Ardeurs de juin — XI
Ni lourd, ni léger, ni soulagé, ni tendu, un état qu’il ne connaît pas, ou alors de très loin, si loin…
Ne pas ouvrir l’enveloppe n’importe où, se dit-il, trouver le bon lieu, lire et relire, l’enveloppe est épaisse, il faudra du temps. Debout devant la poste, immobile, il réfléchit ; trouver un lieu tranquille, un lieu où il sera seul, dehors de préférence ; marcher pour trouver ce lieu, marcher dans cette ville qu’il ne connaît pas, mais comment marcher ? le trac lui coupe les jambes.
Midi sonne ; le préposé sort, il est surpris de le voir toujours là, planté devant son office, 7000 Chur. Il prend d’abord un air soupçonneux, mais quelque chose sur le visage de celui qui vient de retirer une lettre en poste restante lui dit que ses soupçons sont infondés, que cet humain planté là a besoin de soutien ; alors il le prend par le bras avec un mélange de force et de douceur. L’immobile n’oppose aucune résistance, se laisse conduire comme un enfant perdu qui se laisserait entraîner par un inconnu.
Le préposé marche d’un pas alerte ; on s’éloigne de la gare en direction sud-est, l’Altstadt, une pelote de ruelles coincée entre deux pans de montagne au pied de la colline de la cathédrale. Dans ce dédale frais, le préposé guide celui à qui il a tendu une lettre, tout à l’heure, à travers un guichet. Il s’arrête devant une porte en fer, rouillée, sort des clés, ouvre la porte ; on entre dans un jardin, entre ombre et lumière. Celui qui a tendu la main à celui à qui il a d’abord tendu une lettre installe celui qui va ouvrir la lettre sous la tonnelle. L’automate redevient Gaspard, sort son couteau, ouvre la lettre. Le préposé enlève sa casquette et disparaît dans la maison attenante au jardin.

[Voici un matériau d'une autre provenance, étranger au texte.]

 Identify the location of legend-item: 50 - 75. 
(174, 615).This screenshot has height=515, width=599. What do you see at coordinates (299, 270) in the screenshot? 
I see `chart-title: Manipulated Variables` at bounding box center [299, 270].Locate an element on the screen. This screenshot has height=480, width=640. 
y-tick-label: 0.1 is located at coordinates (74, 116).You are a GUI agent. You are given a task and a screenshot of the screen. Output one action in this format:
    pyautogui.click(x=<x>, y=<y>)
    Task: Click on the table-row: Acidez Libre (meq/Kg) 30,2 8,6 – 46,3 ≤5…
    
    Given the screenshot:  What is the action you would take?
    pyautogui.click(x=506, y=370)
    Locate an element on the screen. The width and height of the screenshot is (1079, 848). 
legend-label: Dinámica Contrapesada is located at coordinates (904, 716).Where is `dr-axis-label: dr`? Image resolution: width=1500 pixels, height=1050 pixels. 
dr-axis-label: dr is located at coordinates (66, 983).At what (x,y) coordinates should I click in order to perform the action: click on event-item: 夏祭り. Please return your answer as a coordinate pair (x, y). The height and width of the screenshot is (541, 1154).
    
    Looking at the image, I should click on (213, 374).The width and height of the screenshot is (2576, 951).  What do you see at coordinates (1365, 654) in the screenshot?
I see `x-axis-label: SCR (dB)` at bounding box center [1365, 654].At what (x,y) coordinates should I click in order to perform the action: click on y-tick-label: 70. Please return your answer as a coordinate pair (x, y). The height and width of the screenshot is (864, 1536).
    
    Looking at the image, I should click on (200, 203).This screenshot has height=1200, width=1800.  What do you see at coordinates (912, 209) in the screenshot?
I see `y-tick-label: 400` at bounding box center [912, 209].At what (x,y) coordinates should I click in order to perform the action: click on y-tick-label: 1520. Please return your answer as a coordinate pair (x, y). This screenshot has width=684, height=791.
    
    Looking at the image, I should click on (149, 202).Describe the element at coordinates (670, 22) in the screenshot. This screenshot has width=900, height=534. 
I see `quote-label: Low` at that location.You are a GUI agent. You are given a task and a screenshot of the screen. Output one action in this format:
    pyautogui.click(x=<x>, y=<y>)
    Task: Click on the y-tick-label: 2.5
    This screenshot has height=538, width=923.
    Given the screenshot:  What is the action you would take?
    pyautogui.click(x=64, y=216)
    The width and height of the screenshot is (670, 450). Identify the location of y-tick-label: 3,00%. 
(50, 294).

Il réapparaît de longues minutes plus tard avec un lourd plateau ; sans un mot, il dresse la table, sert à boire, lève son verre ; Gaspard l’imite, ils boivent en silence, à quoi ? semble interroger le préposé sans casquette qui s’est transformé en humain, un humain qui scrute le visage de Gaspard et semble lui dire qu’il peut parler ou garder le silence, à son aise. Gaspard ne parle pas. On mange sans bruit. Après le café, l’humain débarrasse la table, disparaît quelques instants et réapparaît avec sa casquette. Gaspard comprend qu’il retourne à l’office et se lève. Dans la rue, devant la porte en fer qui vient d’être refermée, Gaspard serre l’homme dans ses bras — remercier avec son corps, fraternellement — et chacun part de son côté ; Gaspard a retrouvé l’usage autonome de ses jambes.
Il n’est ni lourd, ni léger, ni soulagé, ni tendu, c’est un état qu’il ne connaît pas, ou alors de très loin, si loin… Continuer à faire fonctionner ses jambes.